Poster
in
Workshop: Workshop on Theoretical Foundations of Foundation Models (TF2M)
Transformer Designs for In-Context Learning in Foundation Models for Time Series Forecasting with Covariates
Afrin Dange · Raj · Praneeth Kumar Netrapalli · Sunita Sarawagi
Recent foundation models (FMs) for time series forecasting (TSF) have shown promising results in zero-shot generalization to new series. However, when time series are associated with input covariates, these models are incapable of modeling series-specific dependence of the forecasted values on the covariates.We identify that historical values in TSF implicitly provide labeled data, which can be leveraged for in-context learning (ICL). While transformers have demonstrated ICL capabilities for regression tasks, when harnessing them as FMs we need to analyze the impact of what constitutes a token in the transformer, the type of attention, and the placement of loss functions during pre-training.
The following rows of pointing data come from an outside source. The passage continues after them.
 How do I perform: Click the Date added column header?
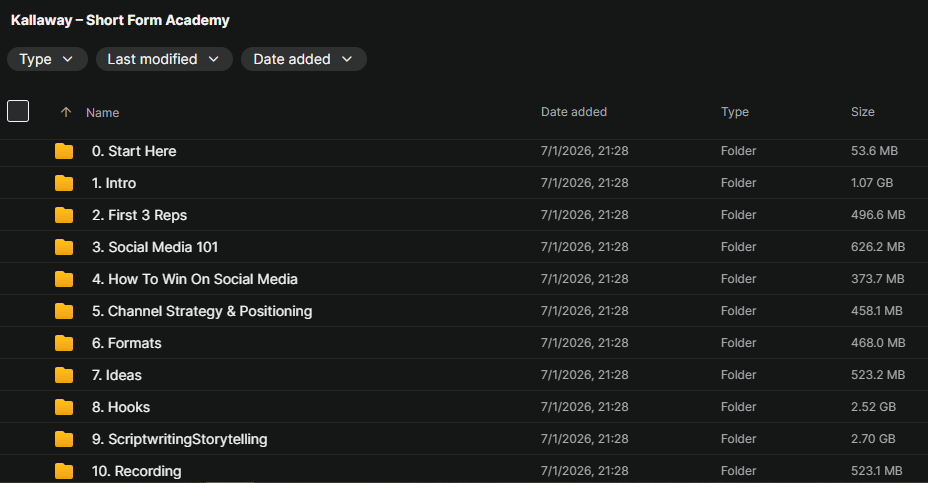[573, 112]
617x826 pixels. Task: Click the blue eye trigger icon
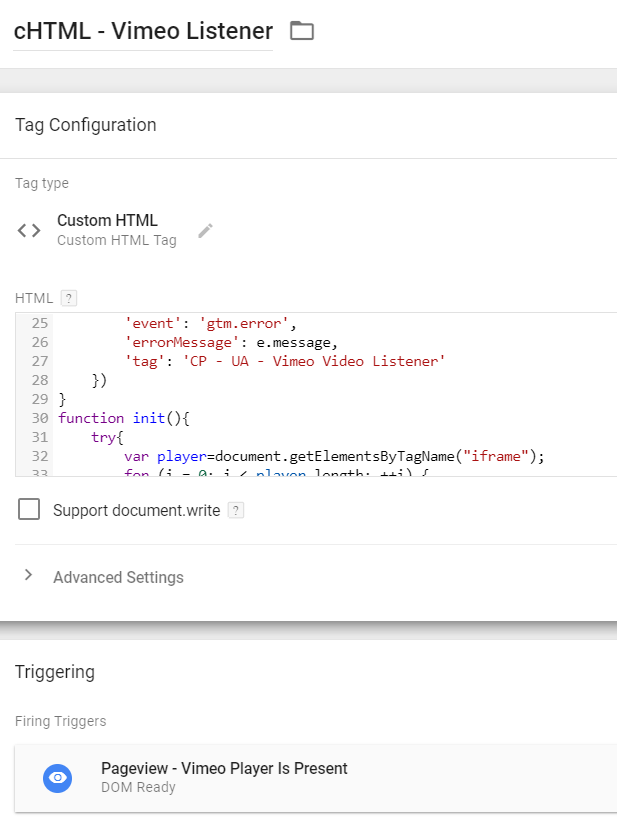click(x=58, y=778)
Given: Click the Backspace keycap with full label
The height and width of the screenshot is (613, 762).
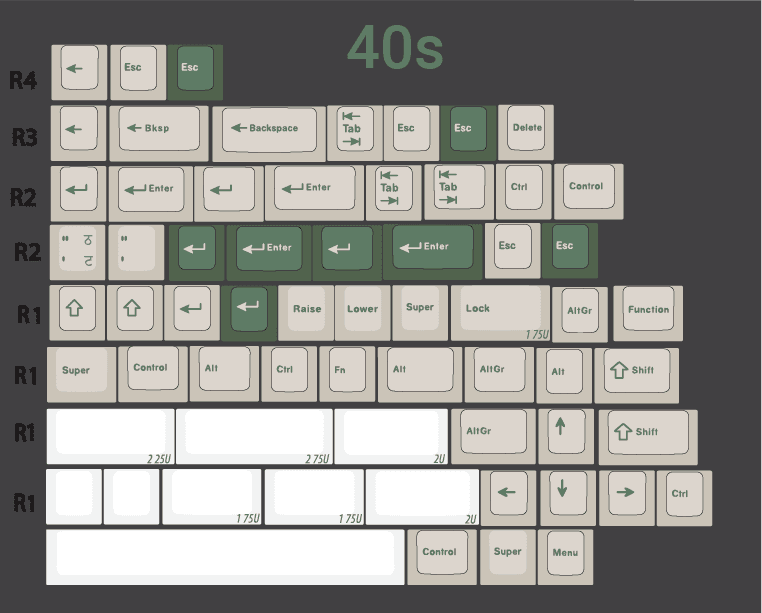Looking at the screenshot, I should click(x=268, y=131).
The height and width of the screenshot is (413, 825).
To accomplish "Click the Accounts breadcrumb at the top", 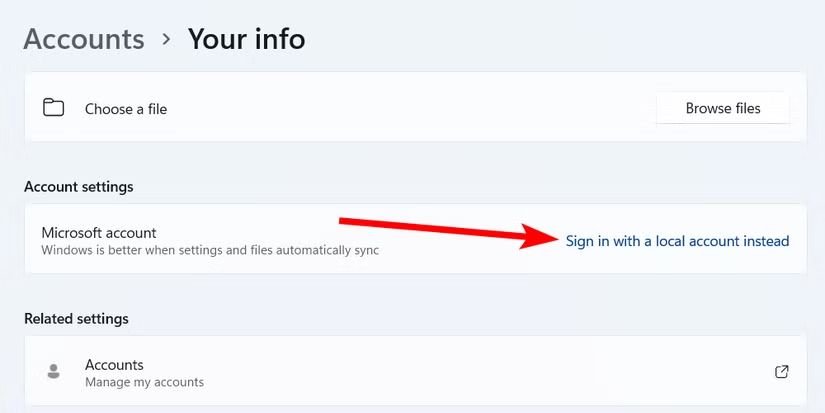I will (x=84, y=39).
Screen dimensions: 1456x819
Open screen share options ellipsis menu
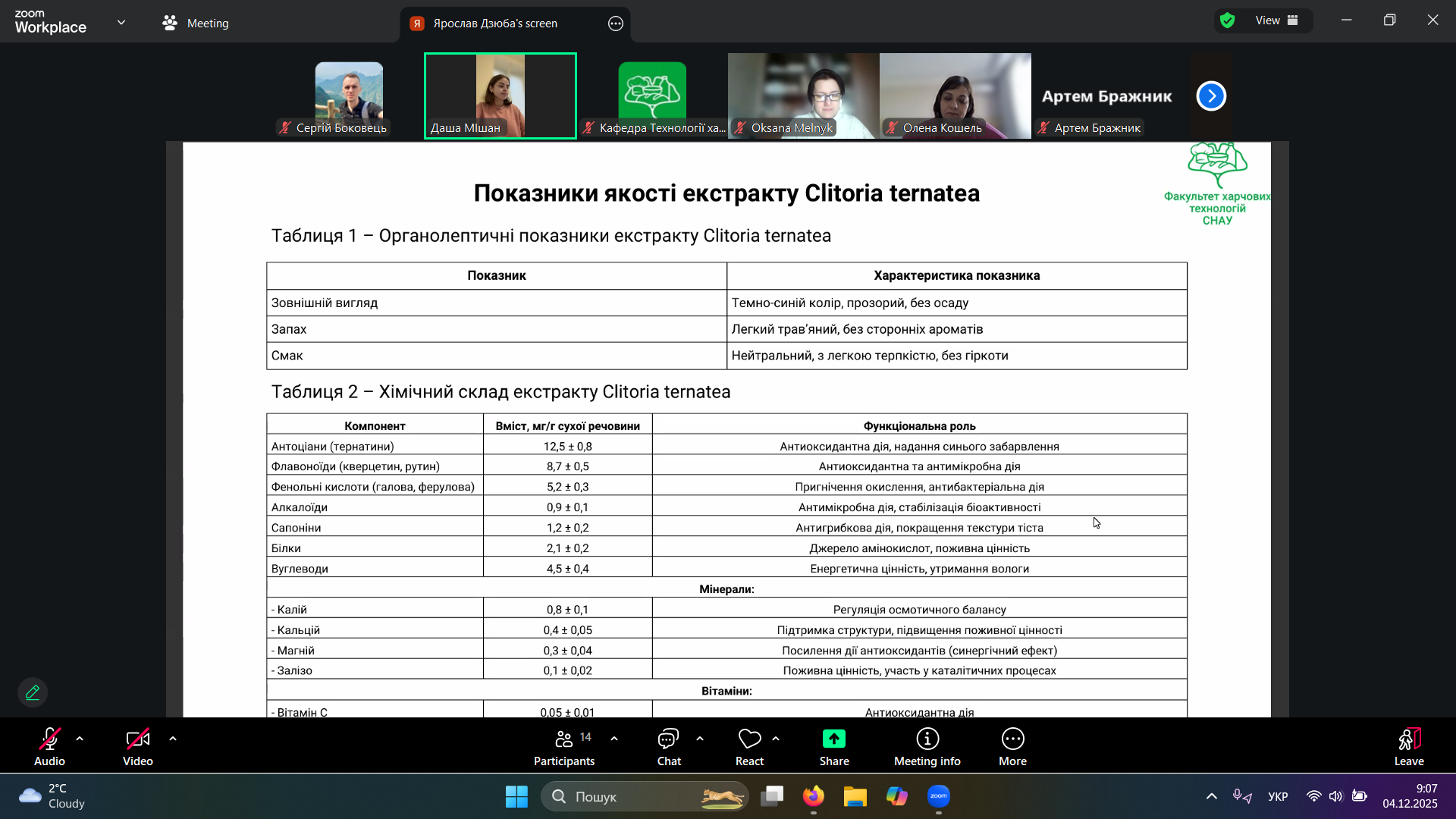coord(616,24)
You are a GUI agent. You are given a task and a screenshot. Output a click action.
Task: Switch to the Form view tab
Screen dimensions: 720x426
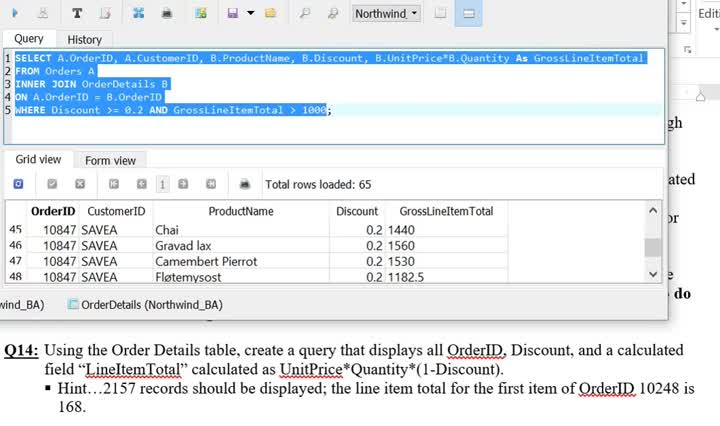(110, 161)
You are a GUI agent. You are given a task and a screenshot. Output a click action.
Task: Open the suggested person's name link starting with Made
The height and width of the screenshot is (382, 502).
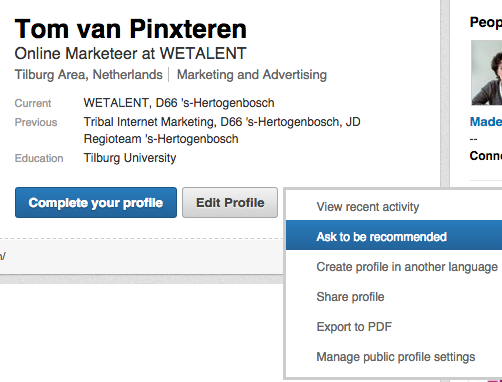tap(486, 122)
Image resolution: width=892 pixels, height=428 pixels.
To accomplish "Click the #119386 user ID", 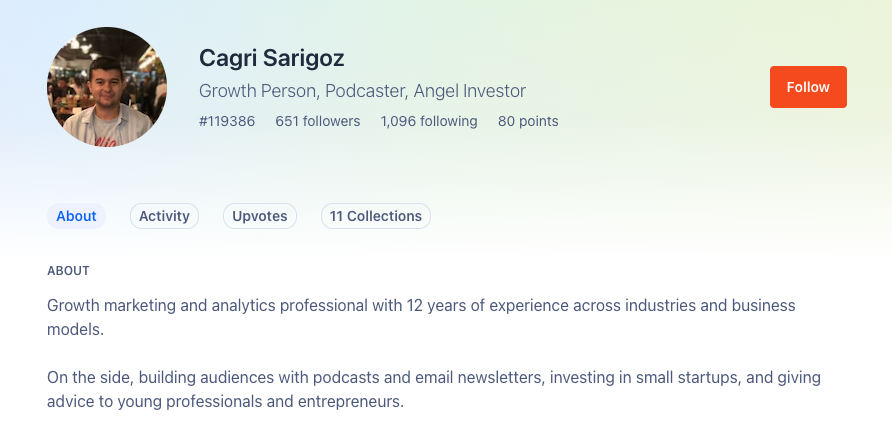I will point(227,122).
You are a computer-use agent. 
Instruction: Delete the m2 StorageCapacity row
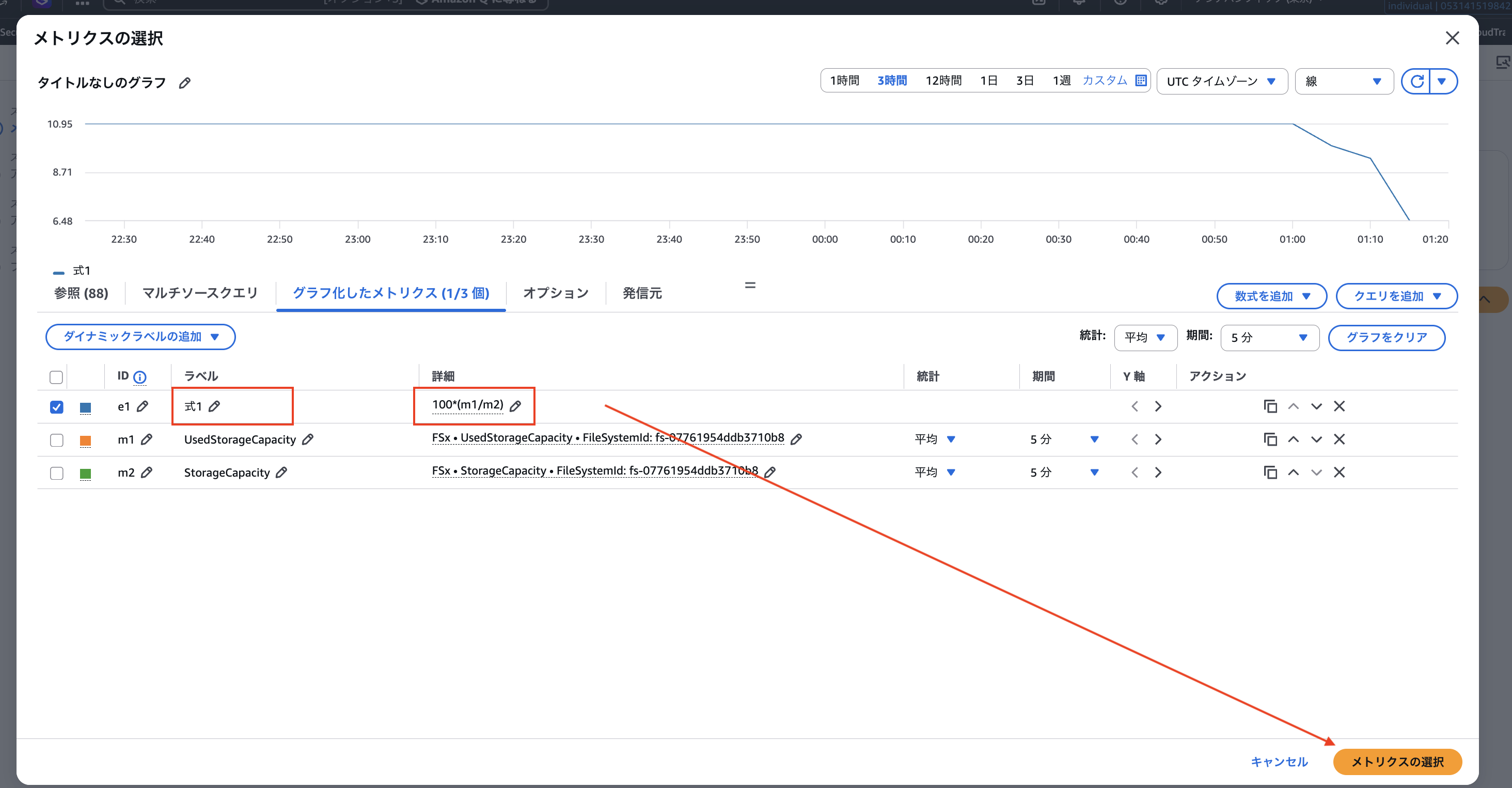[x=1340, y=472]
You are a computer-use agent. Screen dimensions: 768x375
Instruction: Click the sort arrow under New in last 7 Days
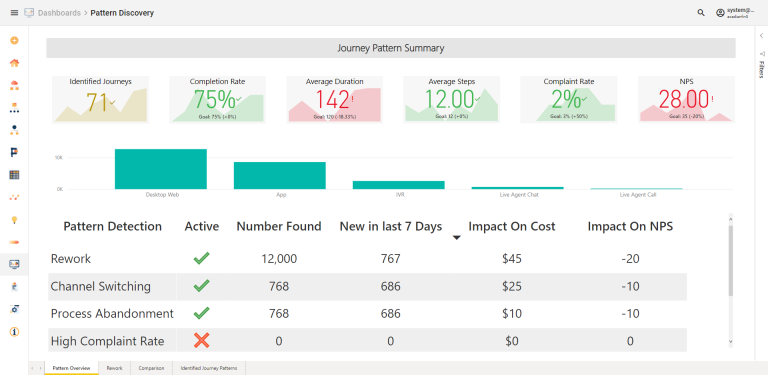(x=456, y=238)
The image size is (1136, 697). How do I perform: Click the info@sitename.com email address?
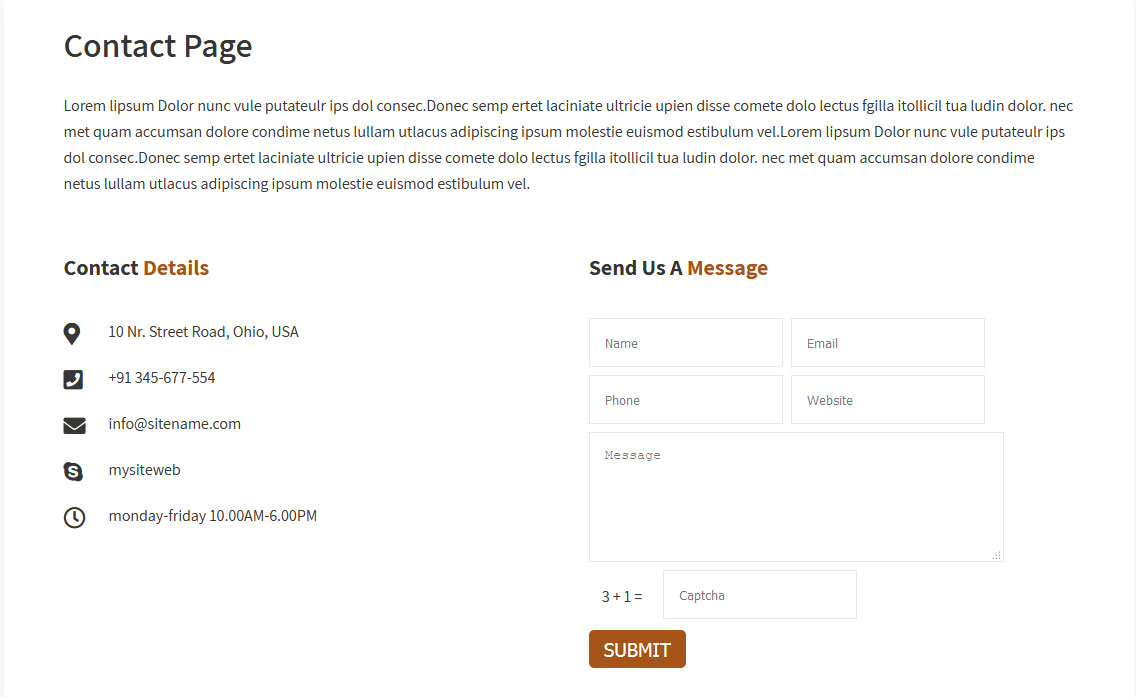175,424
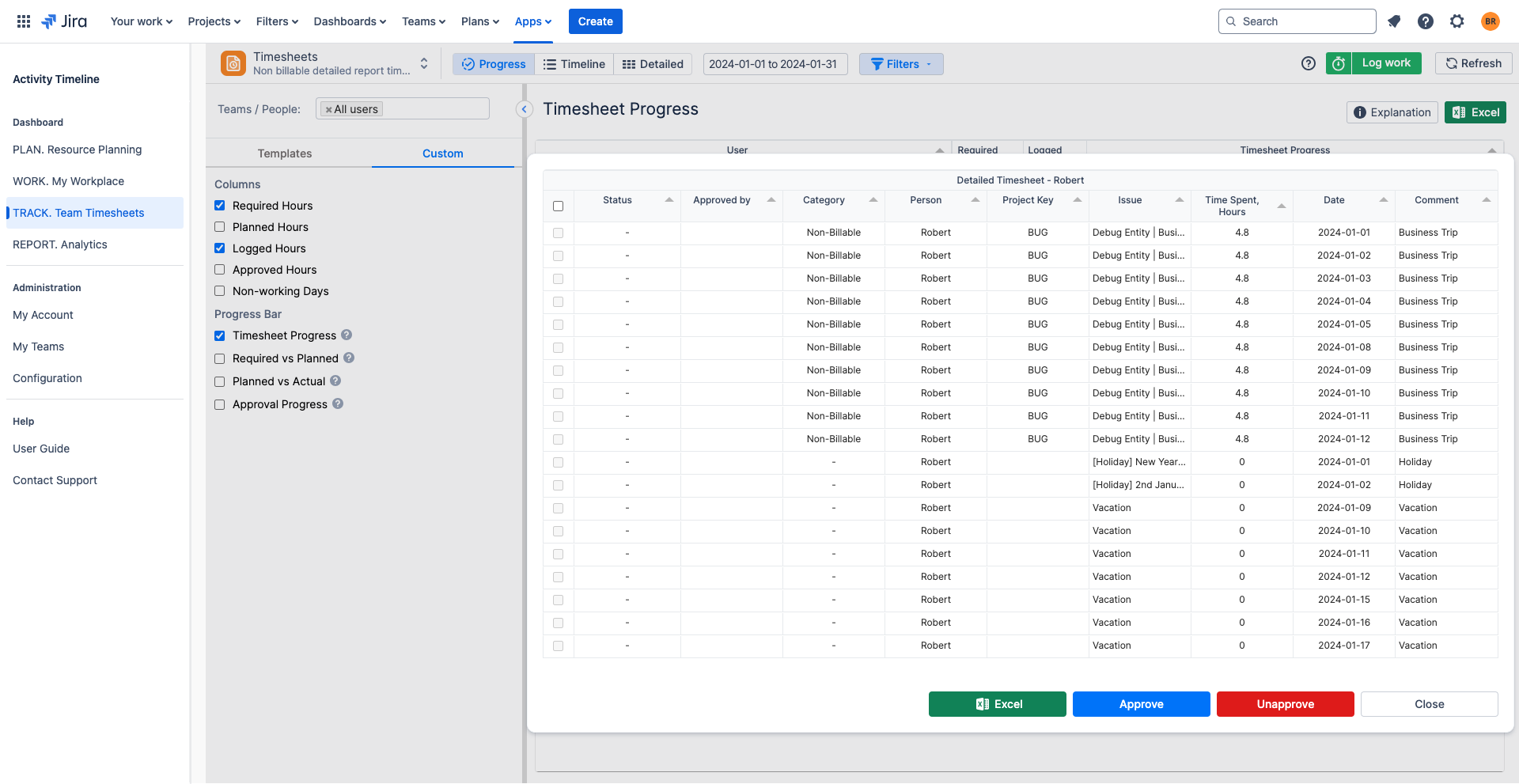This screenshot has width=1519, height=784.
Task: Uncheck the Logged Hours column option
Action: click(x=219, y=248)
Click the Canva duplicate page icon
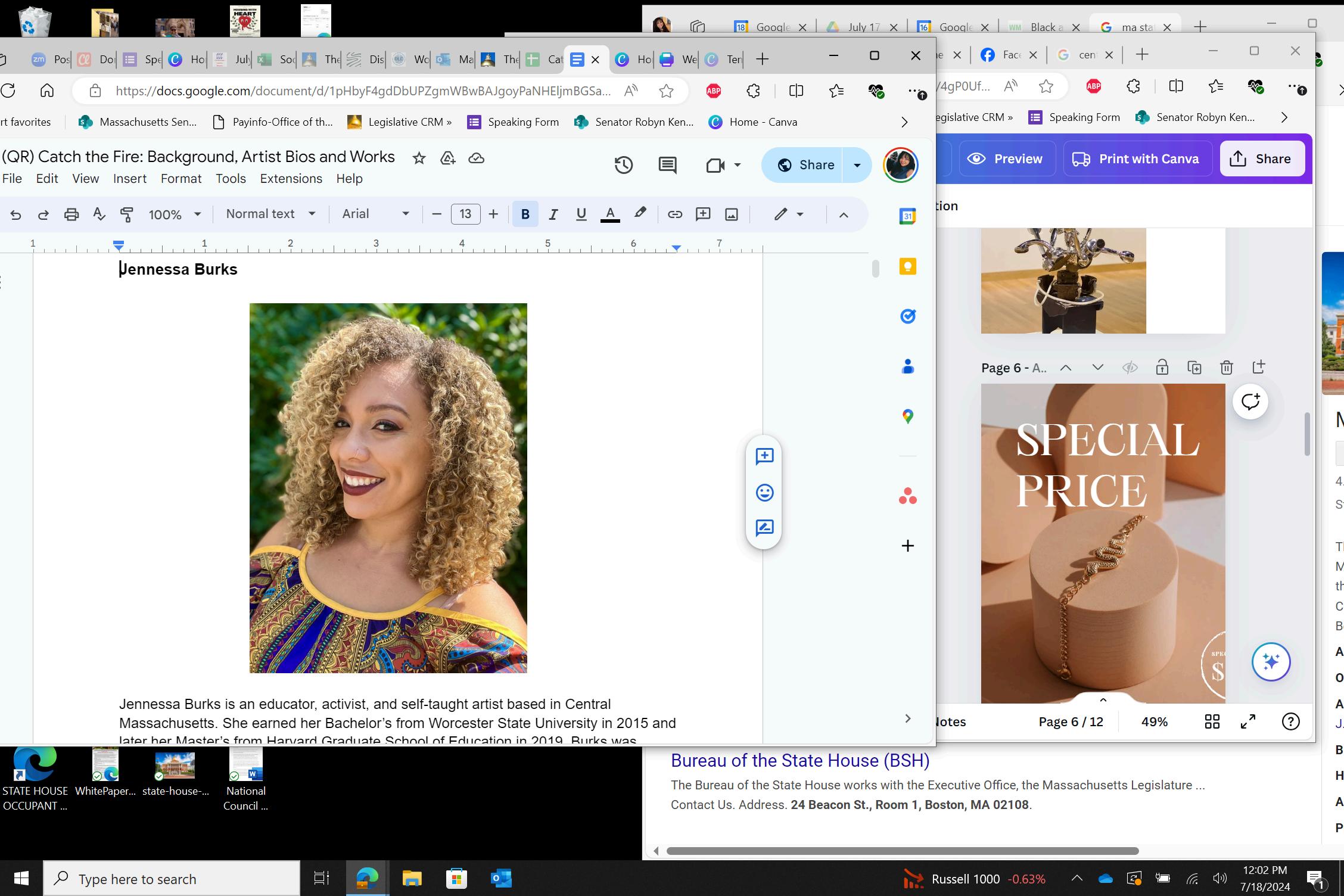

We study three existing tokenization schemes for regression tasks in terms of their training convergence and ICL capacity. We propose a modified shifted causal attention designed for faster convergence during pre-training since it allows imposition of next-token loss at multiple positions. Further, it combines the covariates and target such that ICL is achievable for linear regression in just one layer. For time-series data, a popular tokenization method in existing FMs is patching the input series. Our theoretical analysis shows that such tokenization is suboptimal for ICL on time series with covariates.